Science
eAID: Elastic Asynchronous Information Dispersal with Post-Dissemination Pruning
Key Points
arXiv:2603.24761v2 Announce Type: replace Abstract: Spreading and storing erasure-coded data effectively in distributed systems is challenging in practical settings. The dissemination of erasure-coded information is typically designed to complete only after receiving messages from $(N-F)$ nodes, thereby preparing for the worst-case, but rare, scenario of $F$ failures. In steady state, the remaining $F$ nodes may in fact be healthy, but their resources are not counted.
arXiv:2603.24761v2 Announce Type: replace
Abstract: Spreading and storing erasure-coded data effectively in distributed systems is challenging in practical settings. The dissemination of erasure-coded information is typically designed to complete only after receiving messages from $(N-F)$ nodes, thereby preparing for the worst-case, but rare, scenario of $F$ failures. In steady state, the remaining $F$ nodes may in fact be healthy, but their resources are not counted. This leads to over-provisioning of storage for encoded data.

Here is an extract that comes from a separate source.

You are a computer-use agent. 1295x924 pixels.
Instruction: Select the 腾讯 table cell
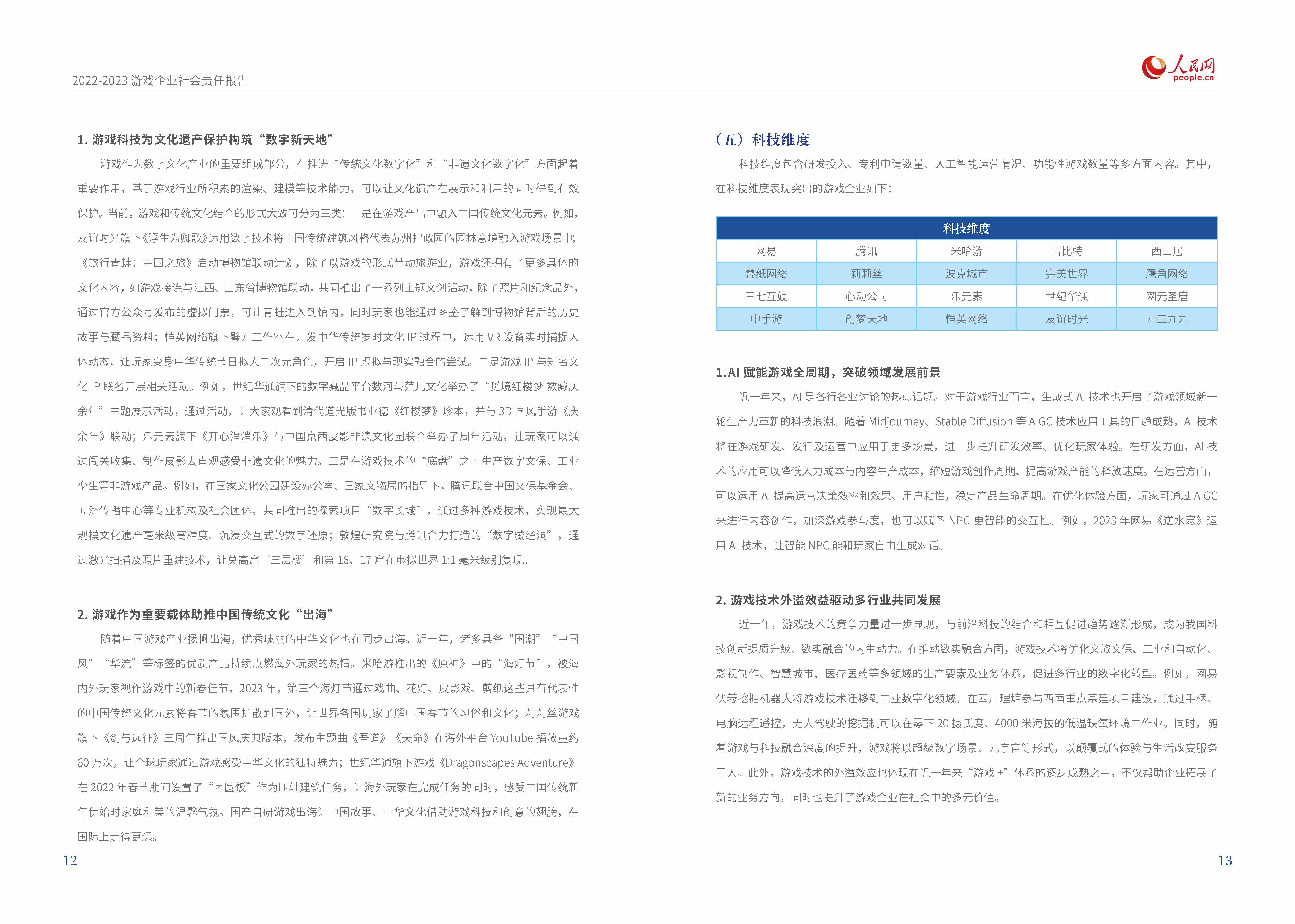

This paper introduces eAID, a novel elastic information dispersal algorithm that addresses this conundrum through a two-stage approach.

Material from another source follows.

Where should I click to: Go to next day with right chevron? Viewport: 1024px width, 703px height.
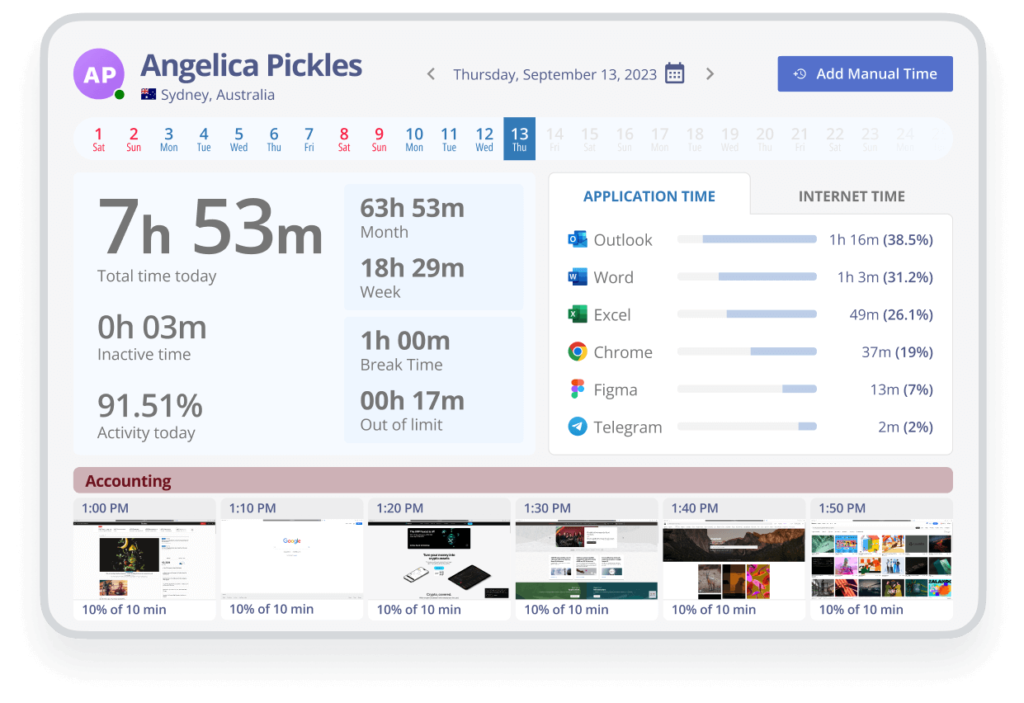point(710,74)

First, the core protocol estimates the actual number $f$ of faulty nodes, rather than assuming the worst-case bound $F$. Dissemination completes quickly when messages are received from $(N-f)$ nodes, and more gradually when fewer nodes respond. Second, after initial dissemination completes, eAID continues monitoring for additional responses. As responses arrive from up to $N$ nodes, the system prunes the information stored at responding nodes accordingly.
A key technique enabling this seamless elasticity is an agile encoding scheme that varies the number of disseminated fragments while keeping both fragment size and the recovery threshold $(F+1)$ fixed. Not only does this enable varying the number of disseminated fragments on the fly, it also allows nodes to discard encoded fragments autonomously. Crucially, this is achieved without maintaining complex metadata, without requiring nodes to reconstruct or re-encode information, and without global coordination for storage decisions.
We demonstrate the practicality of eAID by integrating it with a replicated key-value store, and evaluating it in network environments with unpredictable latencies. The results show that eAID improves overall performance while significantly reducing long-term storage consumption.